By the time this book appeared Lancaster was working as press attache for the British Embassy in Athens, so these cartoons must have originally been printed at a slightly earlier stage in the war. Somehow the style of drawing does not seem as sharp as it later became, though that could be down to poor paper and print quality, coupled with the fact that we are used to seeing his work in a smaller format, since he was famous for his 'pocket' cartoons.

But his witty observations on the social order are present in abundance, and the cast of upper class characters who became so familiar in his post-war work are already clearly defined. There are military men, naval commanders, socialites, landed gentry, and businessmen, many of whom seem to have a somewhat tenuous grasp on reality. I rather like this ditzy blonde airhead, who knows that war work at Ministry of Information is interesting, but is attracted to the ATS - because it's easier to get lipstick in the Auxiliary Territorial Service!

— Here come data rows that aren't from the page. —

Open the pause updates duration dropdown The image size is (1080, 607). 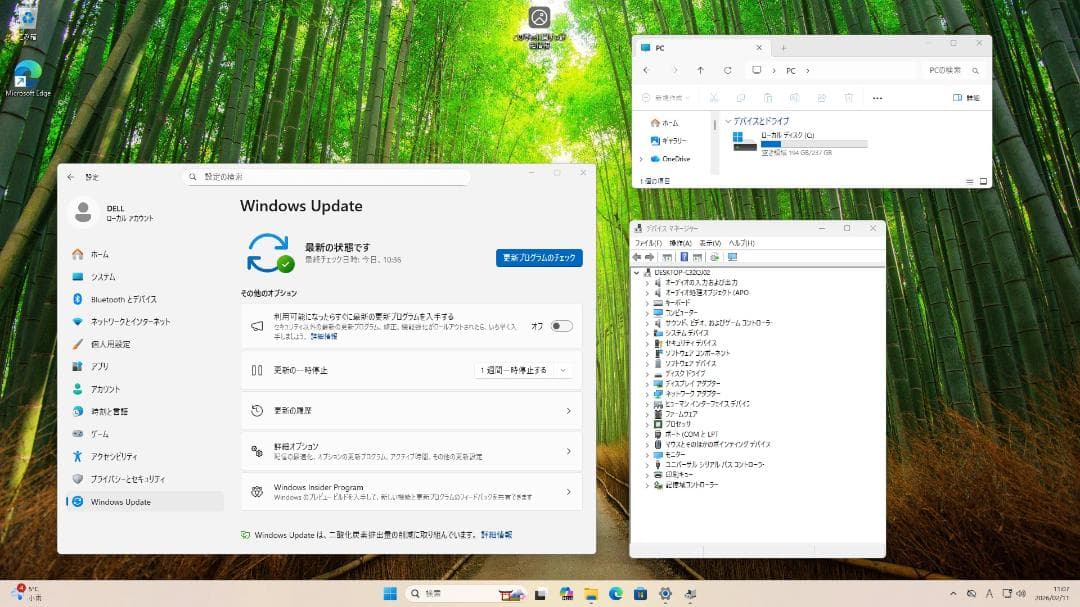[x=523, y=371]
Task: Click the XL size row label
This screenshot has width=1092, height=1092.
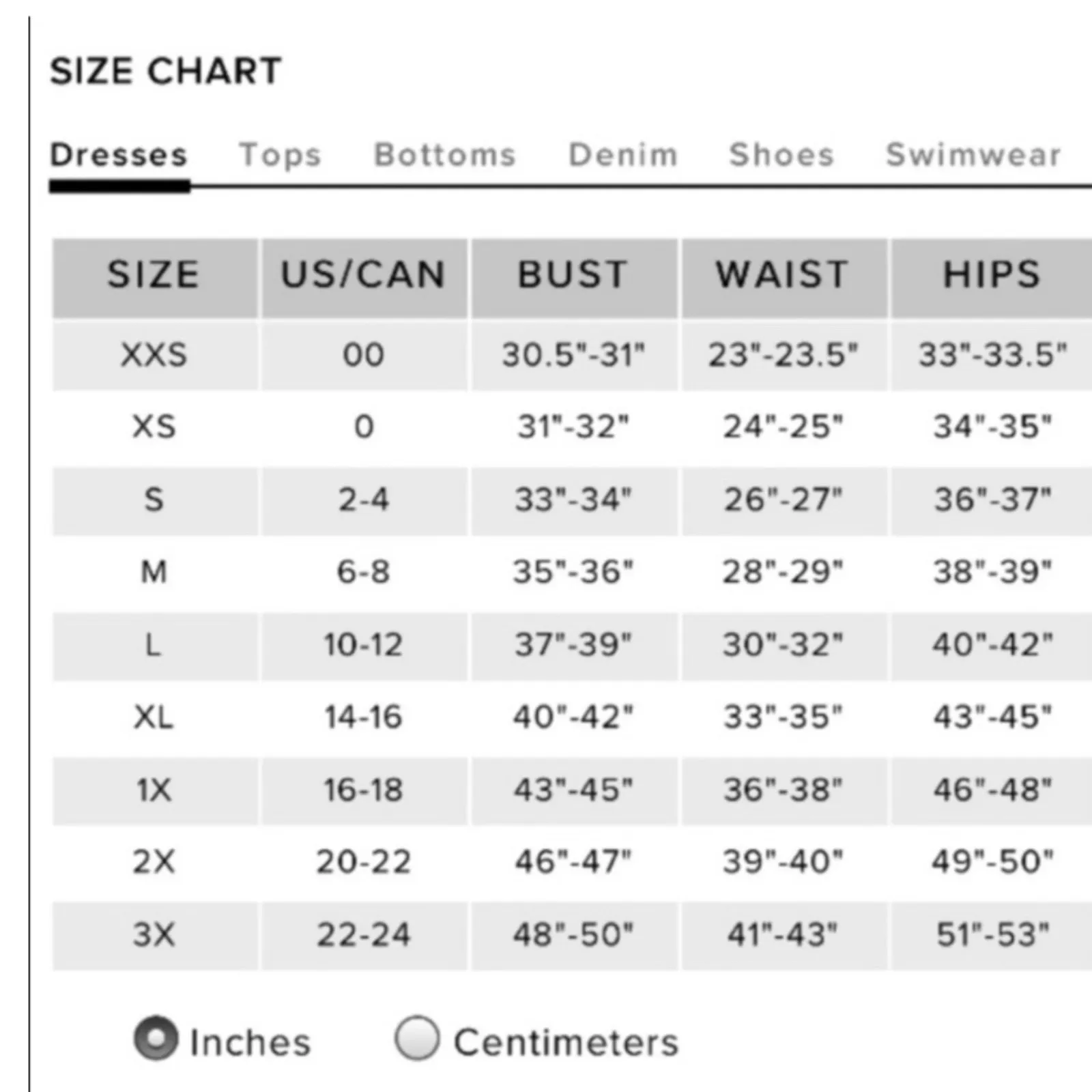Action: (x=154, y=717)
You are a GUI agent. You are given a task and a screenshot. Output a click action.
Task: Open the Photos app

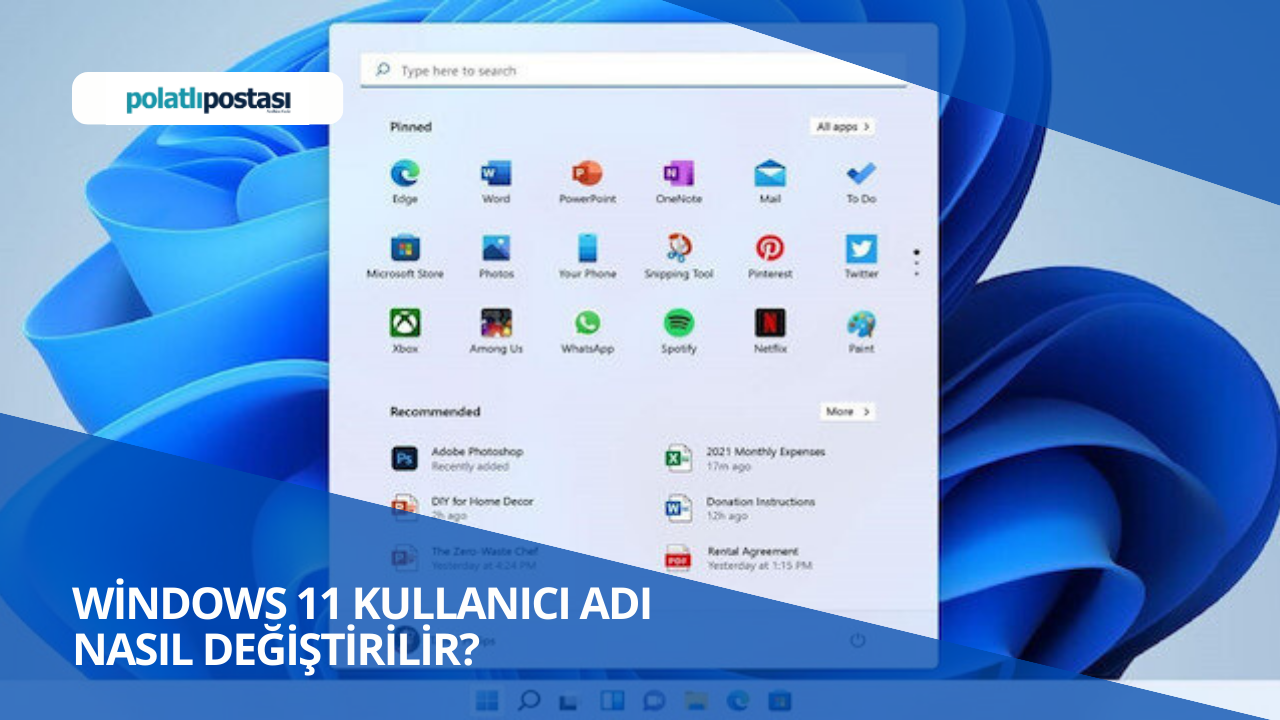click(497, 248)
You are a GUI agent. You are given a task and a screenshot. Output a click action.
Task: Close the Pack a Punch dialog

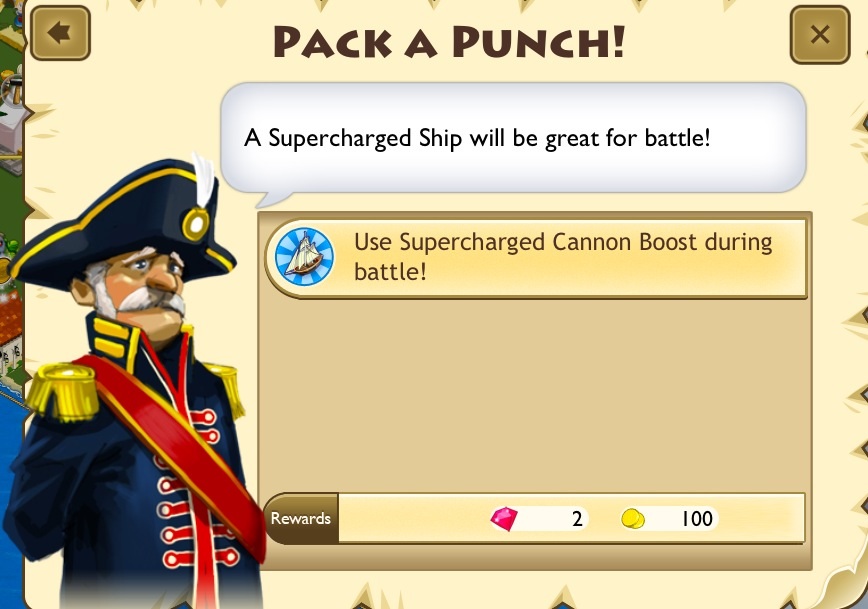(820, 35)
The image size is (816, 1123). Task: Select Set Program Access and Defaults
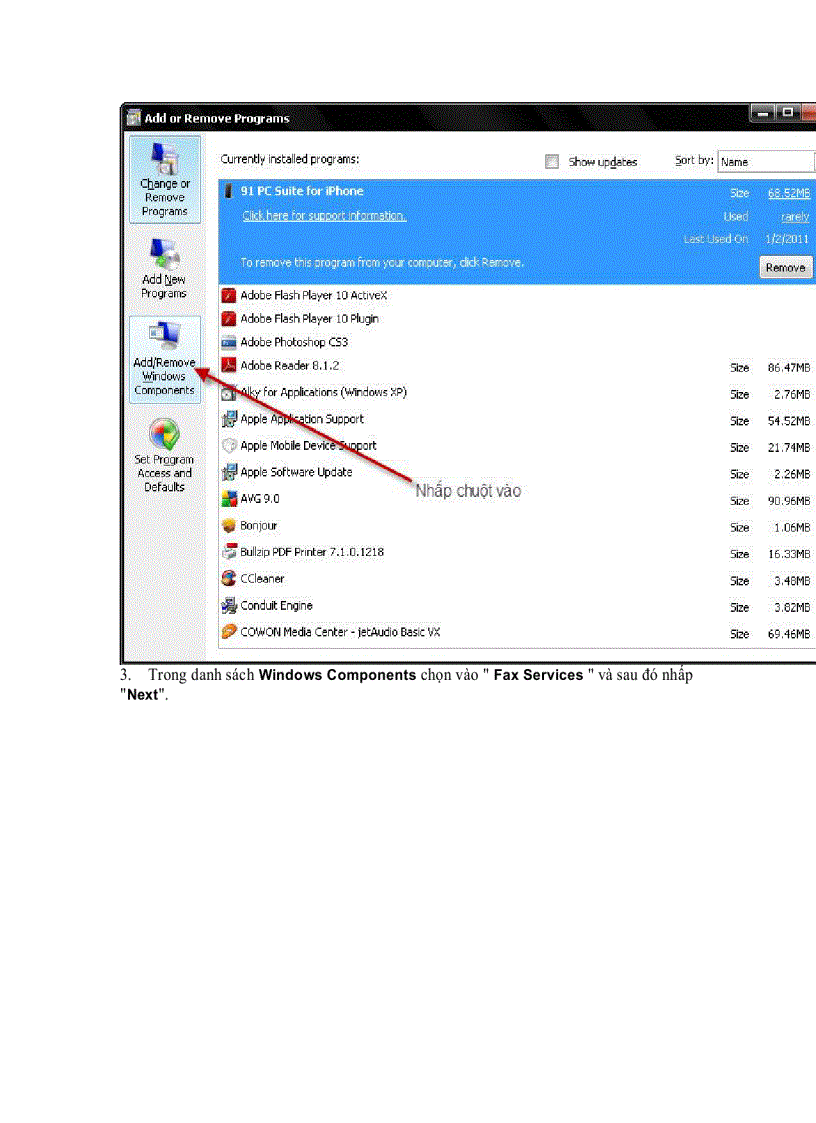pyautogui.click(x=164, y=455)
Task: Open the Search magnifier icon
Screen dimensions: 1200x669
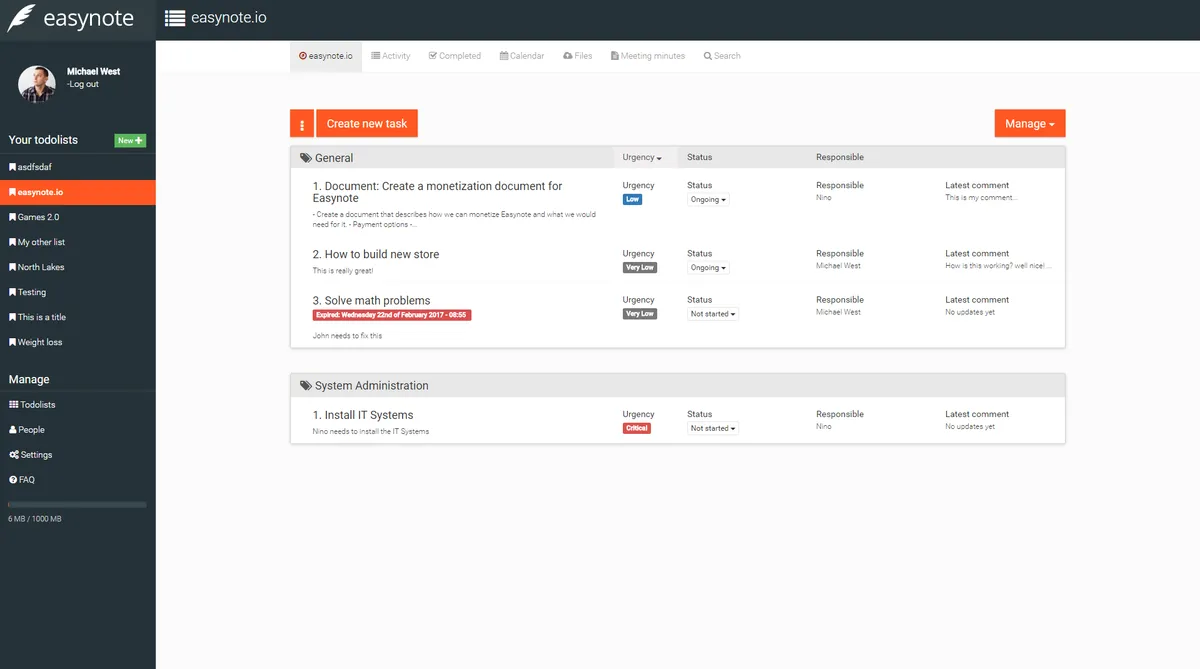Action: 707,55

And while I'm not sure when Maudie Littlehampton, his most famous creation, made her first public appearance, I found myself looking at the women and thinking some of them could be an embryonic countess.

Whilst both these books are curiosities, which I bought to add to my small collection of vintage Penguins, I enjoyed this one, and it's a volume I would pick up and look at if I need a laugh.

And there's even a cartoon featuring penguins, which must be a reference to comments or decisions made by a European leader, but who it was, or which country, I have no idea, although I can see it is total nonsense to claim to be neutral while defending territory. Anyway, since this is a post about vintage Penguins, I couldn't resist including the cartoon! And if anyone can explain it, or place it in the correct historical context, I would be enormously grateful.